Much as I respect and have enjoyed Wilson's work, his interview displays a blindness about the potential of space colonization that is common in academia. Indeed, the movement of the human race into space habitats is likely to achieve many of the ends he wishes for our species better than could be hoped for if we remain forever on the earth.
He is correct that we are changing into a more homogenous gene pool, apparently unconcerned that by doing so our species will lose the very genetic diversity whose loss he laments in all other species. The best way to promote human genetic diversity, and the diversity of all those plants and animals we cherish and depend on, is to colonize space.
He claims that we are exquisitely adapted to Earth's environment. In fact, we are exquisitely adapted to Africa's environment. Other, harsher environments (like North America) have been successfully and happily colonized by the grace of our technology, our ability to adapt to previously inhospitable conditions. Fire, clothing, flint-tipped spears and agriculture are technology, not genes.
He is right that a mass migration of our species into space would be ruinously expensive. But a gradual transfer of the industrial processes that sustain modern human life into non-biosphere-polluting, resource-rich space environs would be a great benefit to our precious and fragile home. It'll take centuries to turn the earth into a nature reserve, but it can happen only when we start moving into space.
Finally, the statement that our species will survive until the sun dies is the best argument for establishing our species on planets orbiting other suns. We can no more imagine traveling to other suns now than a Spaniard in 1491 could imagine sailing west to the Indies. But that is exactly what humans do, ever since the first band of Homo erectus left Africa.

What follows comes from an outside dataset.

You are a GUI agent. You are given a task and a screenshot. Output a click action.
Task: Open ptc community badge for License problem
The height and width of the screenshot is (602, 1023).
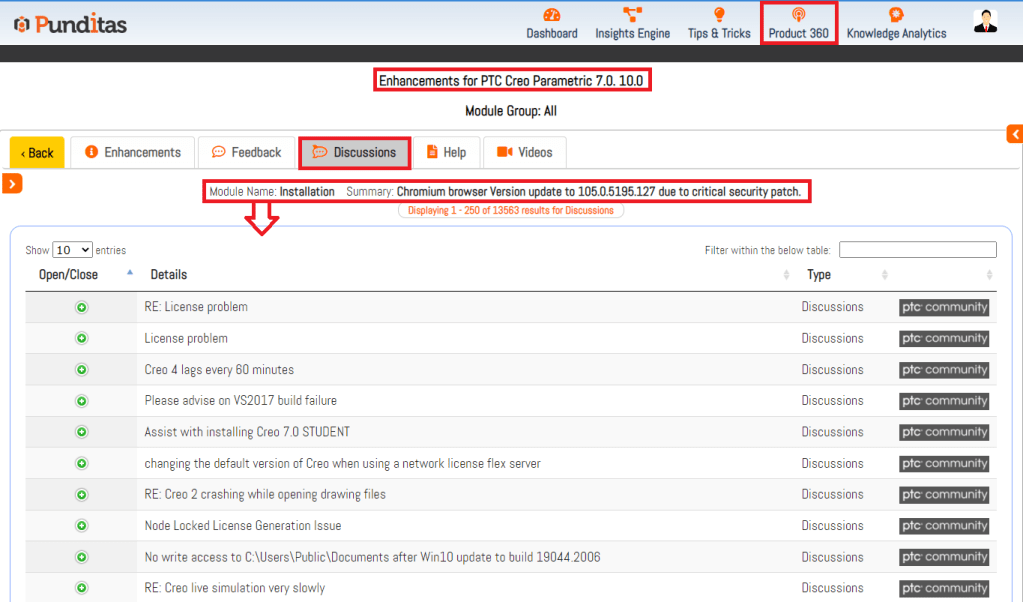click(944, 339)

I do hope Dr. Wilson will reconsider his position on space colonization.
-- Doug Zartman
If the soul as a realm of consciousness is a dead issue (it always has been from a strictly scientific standpoint), then how valuable and meaningful is a human existence that comes forth out of a conceptual nothingness, suffers and then passes back into that nothingness regardless of the "quality" of the suffering that goes on in that human existence?
Where is the incentive in human existence to develop altruism if, as it is plainly scientifically evident, all human individuals, before they expire, lose everything that has ever meant anything to them whatsoever?
Does it not seem strange that life, in the universal sense, would be able to survive to evolve to the level of humanity if meaning can be found only in a strict adherence to the principle of a purely physical, visceral survival?
I apologize to those atheistically inclined, but on the point of the notion of consciousness being a "dead" issue, I must disagree. If universal life is happening now, it must have always been in this universe in the first place. And if it always has been, it must certainly continue for all time.
While I might be persuaded to agree that the more contemporary religious notions of a human soul are pitifully naive, it seems nonsensical to me that some aspect of human consciousness is not somehow an integral part of a universal and eternal life force.